German Luftwaffe general (1894–1986)

Alfred Schlemm (18 December 1894 – 24 January 1986) was a German General der Fallschirmtruppe in the Luftwaffe. His last command in World War II opposed the advance of the First Canadian Army through the Reichswald in February 1945.

==Early life and military career==
Schlemm joined the Prussian Army in 1913. During the inter-war years, Schlemm served in a variety of staff, training and regimental posts until, in October 1937, he was attached to the Reich Air Ministry. In February 1938, he transferred from the Army to the Luftwaffe and was appointed to the Luftwaffe General Staff and in June 1938, he became Chief of Staff of Air Defense Zone West.

==World War II==

In October 1939, he became Chief of Staff of Luftgau [Air Zone] XI, under Generalleutnant Ludwig Wolff and in December 1940, Schlemm was appointed Chief of Staff of the XI Air Corps under General der Flieger Kurt Student. The Corps was the headquarters staff of Germany's parachute and air landing forces which, on 20 May 1941, the Germans used for Operation Merkur, the airborne invasion of Crete. At least 6,000 airborne troops were lost and the conquest of Crete effectively ended all plans for large-scale German airborne operations.

===Eastern Front===
From February 1942, Schlemm was attached to the General Command of the 8th Air Corps (Generaloberst Wolfram Freiherr von Richthofen) on the Eastern Front, where he became Commander of Luftwaffen-Gefechtsverbande ("Battle Formation") Schlemm assigned to the XXXX Panzer Corps and the LVI Panzer Corps in General der Infanterie Gotthard Heinrici’s 4th Army. Schlemm became commander of the 1st Air Division in June 1942.

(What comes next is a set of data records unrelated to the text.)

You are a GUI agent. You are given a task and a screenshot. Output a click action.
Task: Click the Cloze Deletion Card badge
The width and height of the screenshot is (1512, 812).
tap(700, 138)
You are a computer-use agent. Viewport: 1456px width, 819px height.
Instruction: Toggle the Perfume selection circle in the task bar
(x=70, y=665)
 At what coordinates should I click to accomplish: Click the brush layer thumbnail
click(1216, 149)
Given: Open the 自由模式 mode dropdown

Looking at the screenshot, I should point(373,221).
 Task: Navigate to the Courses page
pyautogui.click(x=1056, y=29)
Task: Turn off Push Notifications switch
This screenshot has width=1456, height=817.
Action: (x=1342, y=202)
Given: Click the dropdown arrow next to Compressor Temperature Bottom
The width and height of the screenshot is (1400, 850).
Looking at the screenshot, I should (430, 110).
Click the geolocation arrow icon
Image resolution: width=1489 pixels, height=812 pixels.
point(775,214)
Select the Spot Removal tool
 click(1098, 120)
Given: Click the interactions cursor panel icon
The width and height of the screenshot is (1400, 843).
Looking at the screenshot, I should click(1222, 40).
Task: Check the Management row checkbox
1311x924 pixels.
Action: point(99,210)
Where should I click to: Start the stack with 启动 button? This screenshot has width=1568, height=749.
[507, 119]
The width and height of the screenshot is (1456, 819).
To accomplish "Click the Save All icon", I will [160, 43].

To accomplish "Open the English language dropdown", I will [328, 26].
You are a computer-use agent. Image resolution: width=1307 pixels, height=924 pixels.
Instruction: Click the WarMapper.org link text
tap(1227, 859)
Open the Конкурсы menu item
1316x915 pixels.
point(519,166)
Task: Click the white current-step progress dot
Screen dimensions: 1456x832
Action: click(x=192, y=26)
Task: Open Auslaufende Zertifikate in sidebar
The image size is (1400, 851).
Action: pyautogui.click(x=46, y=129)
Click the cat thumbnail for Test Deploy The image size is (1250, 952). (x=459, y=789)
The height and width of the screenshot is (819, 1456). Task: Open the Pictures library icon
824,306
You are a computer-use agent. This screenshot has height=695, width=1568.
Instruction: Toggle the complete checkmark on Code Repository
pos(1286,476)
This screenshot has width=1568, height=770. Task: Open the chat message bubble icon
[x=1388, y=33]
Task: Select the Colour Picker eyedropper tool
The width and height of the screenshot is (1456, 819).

In October 1942, he became Commanding General of the II Luftwaffe Field Corps on the Eastern Front. Schlemm's corps comprised four Luftwaffe Field Divisions and held the line from south of Nevel to the Dvina River east of Vitebsk, under the 3rd Panzer Army of Army Group Centre. In February and March 1943, the II Luftwaffe Field Corps participated in Operation Kugelblitz against the Soviet partisans northeast of Vitebsk. On 6 October 1943, part of Schlemm's corps collapsed under a major Soviet attack, resulting in a 10-mile gap in the German lines and the abandonment of Nevel. The entire II Luftwaffe Field Corps fell back to new positions west of Gorodok.

===Italy===
Withdrawn from the line in November 1943, Schlemm's four divisions were attached to the LIII and IX Army Corps and were transferred to Italy. On 1 January 1944, Schlemm's headquarters staff, redesignated as 1st Parachute Corps, took control of a reserve force of 24,000 troops in the Rome area. They were initially dispatched from Rome to bolster the Winter Line along the Garigliano River, but soon Schlemm's corps were urgently transferred to oppose the Allied beachhead at Anzio (Operation Shingle). Schlemm led the German troops for three days until command formally passed to Generaloberst Eberhard von Mackensen, Commander-in-Chief of the 14th Army. The Corps fought at Anzio for the next three months. Schlemm was cited in the official Armed Forces Communiqué and received the Knight's Cross of the Iron Cross for his efforts.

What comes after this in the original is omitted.